报告题目:A Learning-based Projection Method for Model Order Reduction of Transport Problems
报告时间:2022年1月7日 (星期五) 上午9:00 - 10:30
腾讯会议:506-387-535
报告人:彭志超
邀请人:王素林
报告摘要:The Kolmogorov n-width of the solution manifolds of transport-dominated problems can decay slowly. As a result, it can be challenging to design efficient and accurate reduced order models (ROMs) for such problems. To address this issue, we propose a new learning-based projection method to construct nonlinear adaptive ROMs for transport problems. The construction follows the offline-online decomposition.
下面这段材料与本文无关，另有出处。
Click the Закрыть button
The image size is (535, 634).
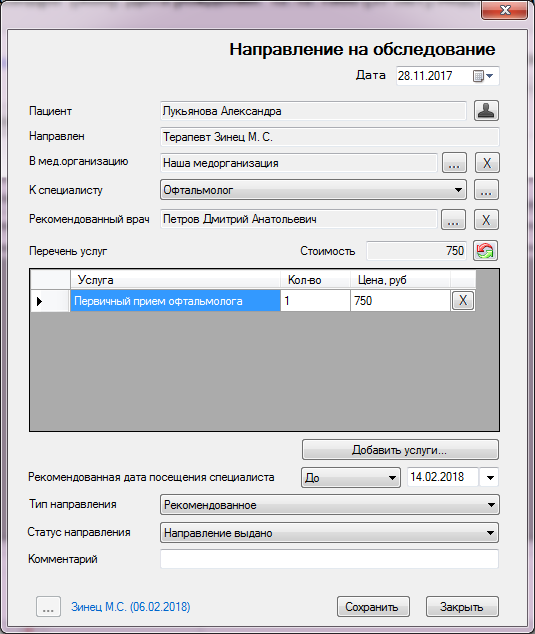462,607
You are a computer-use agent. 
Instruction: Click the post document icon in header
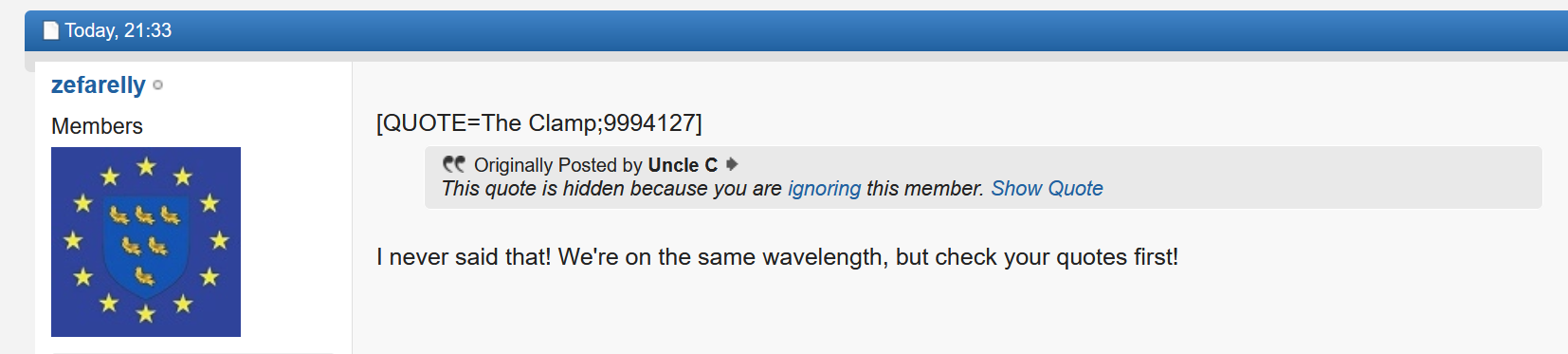[x=51, y=30]
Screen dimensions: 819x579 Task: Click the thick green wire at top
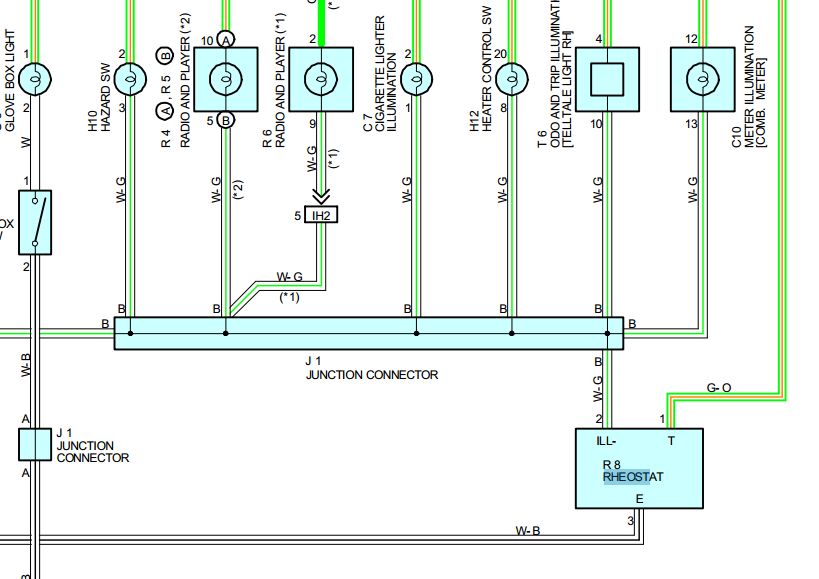pos(321,14)
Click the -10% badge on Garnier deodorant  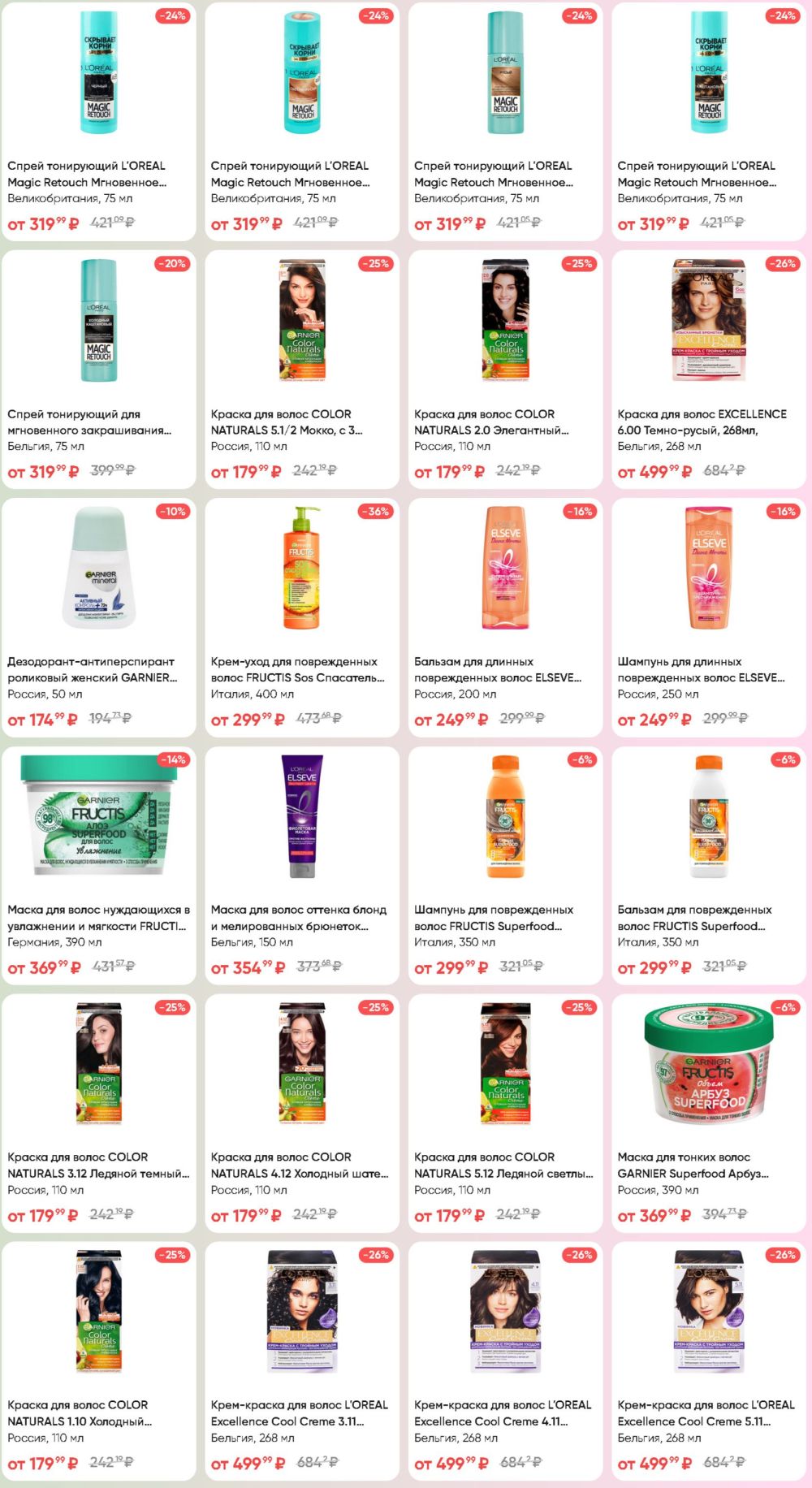pos(173,512)
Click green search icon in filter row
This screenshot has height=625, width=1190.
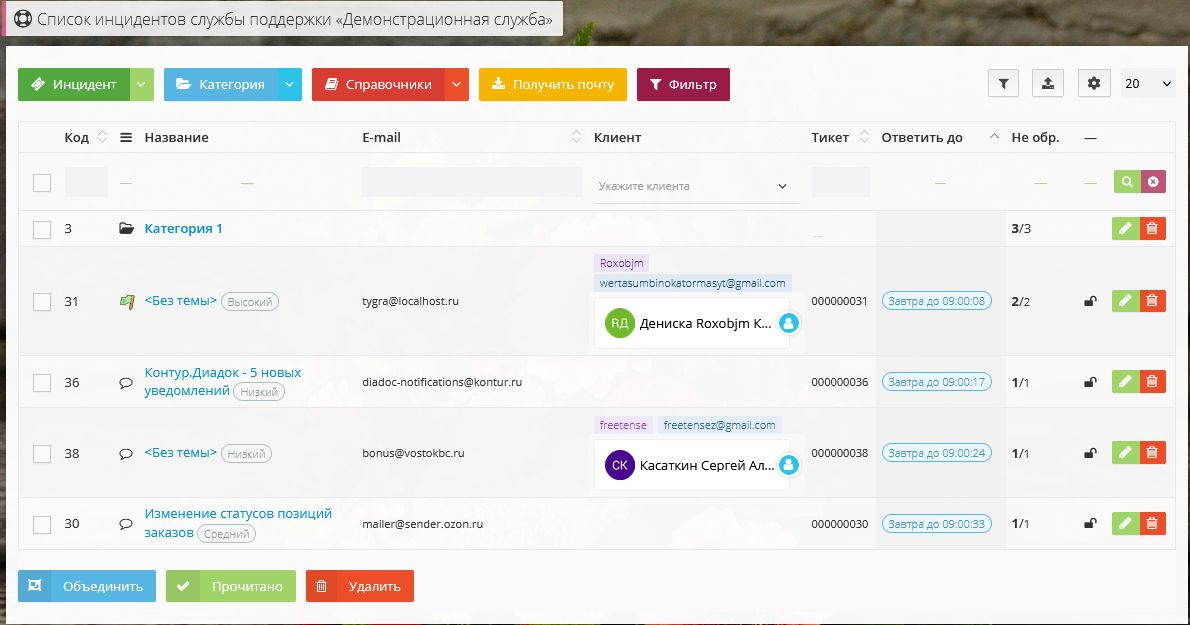1127,182
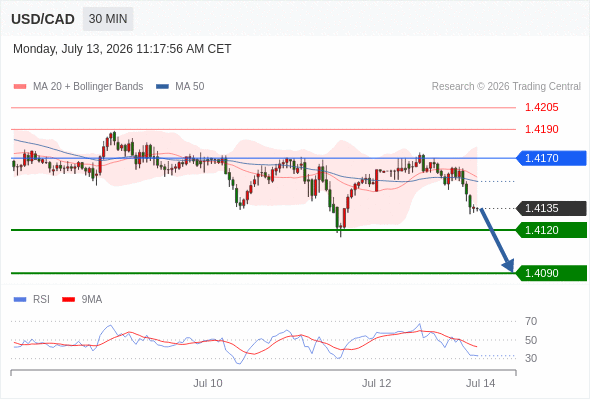Click the USD/CAD pair title
This screenshot has width=590, height=400.
tap(43, 19)
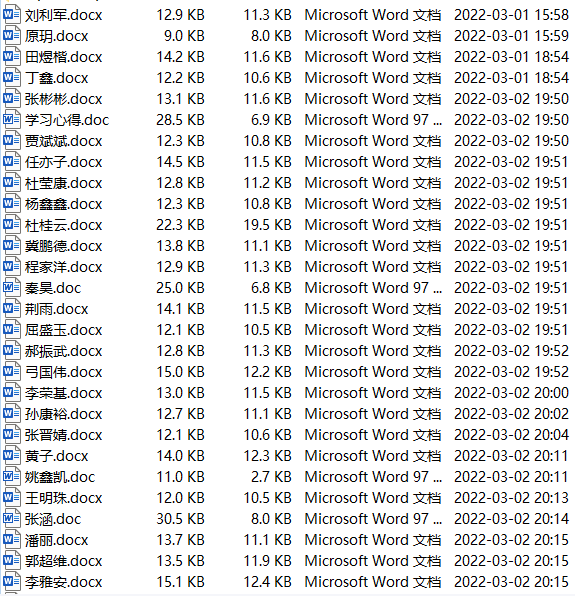Click the 郭超维.docx file name
Viewport: 575px width, 596px height.
[x=63, y=561]
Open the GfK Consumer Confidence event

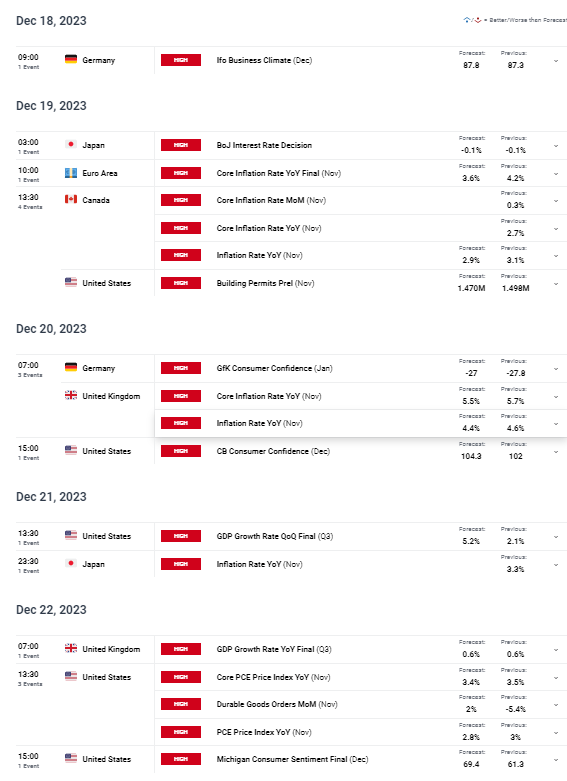click(275, 369)
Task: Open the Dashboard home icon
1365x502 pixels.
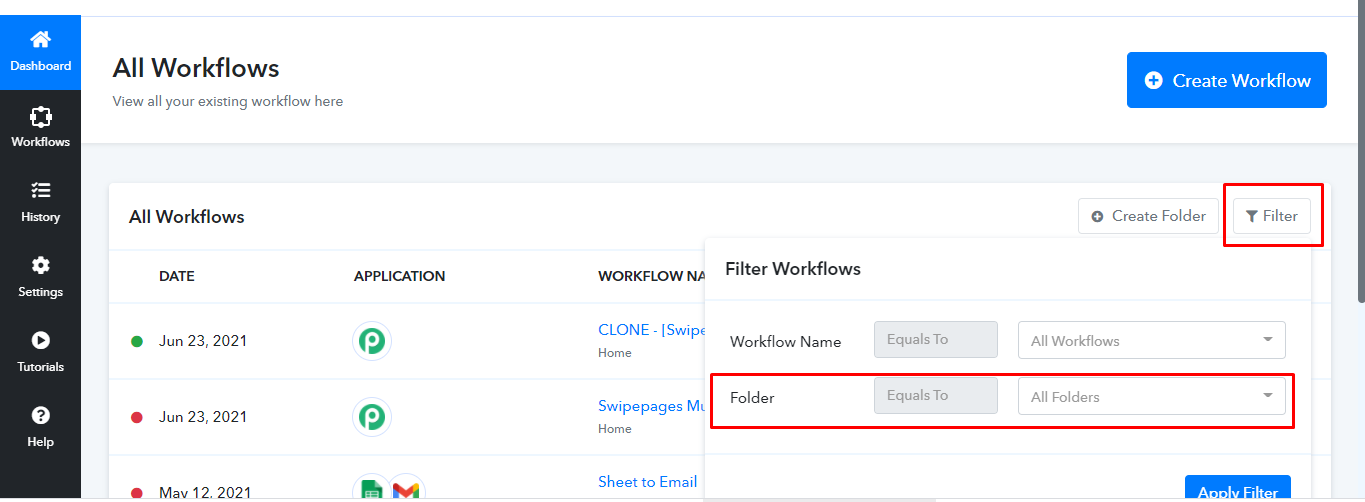Action: tap(40, 40)
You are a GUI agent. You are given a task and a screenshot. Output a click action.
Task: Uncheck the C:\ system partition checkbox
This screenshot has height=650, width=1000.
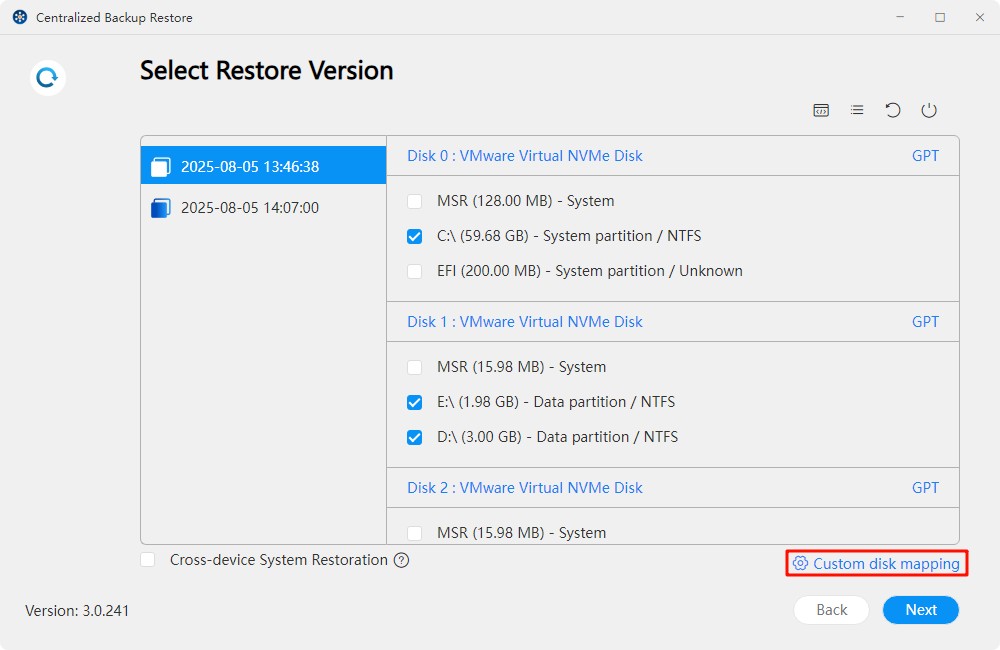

In the offline stage, we train a neural network to construct adaptive reduced basis dependent on time and model parameters. In the online stage, we project the solution to the learned reduced manifold. Inheriting the merits from both deep learning and the projection method, the proposed method is more efficient than the conventional linear projection-based methods, and may reduce the generalization error of a solely learning-based ROM.
报告人简介:彭志超,博士,2015年本科毕业于北京大学,2020年博士毕业于Rensselaer Polytechnic Institute(伦斯勒理工学院),2020年至今在Michigan State University(密歇根州立大学)做博士后。目前主要研究动理学问题、波动方程和电磁学方程等的高阶高效保结构的数值计算方法。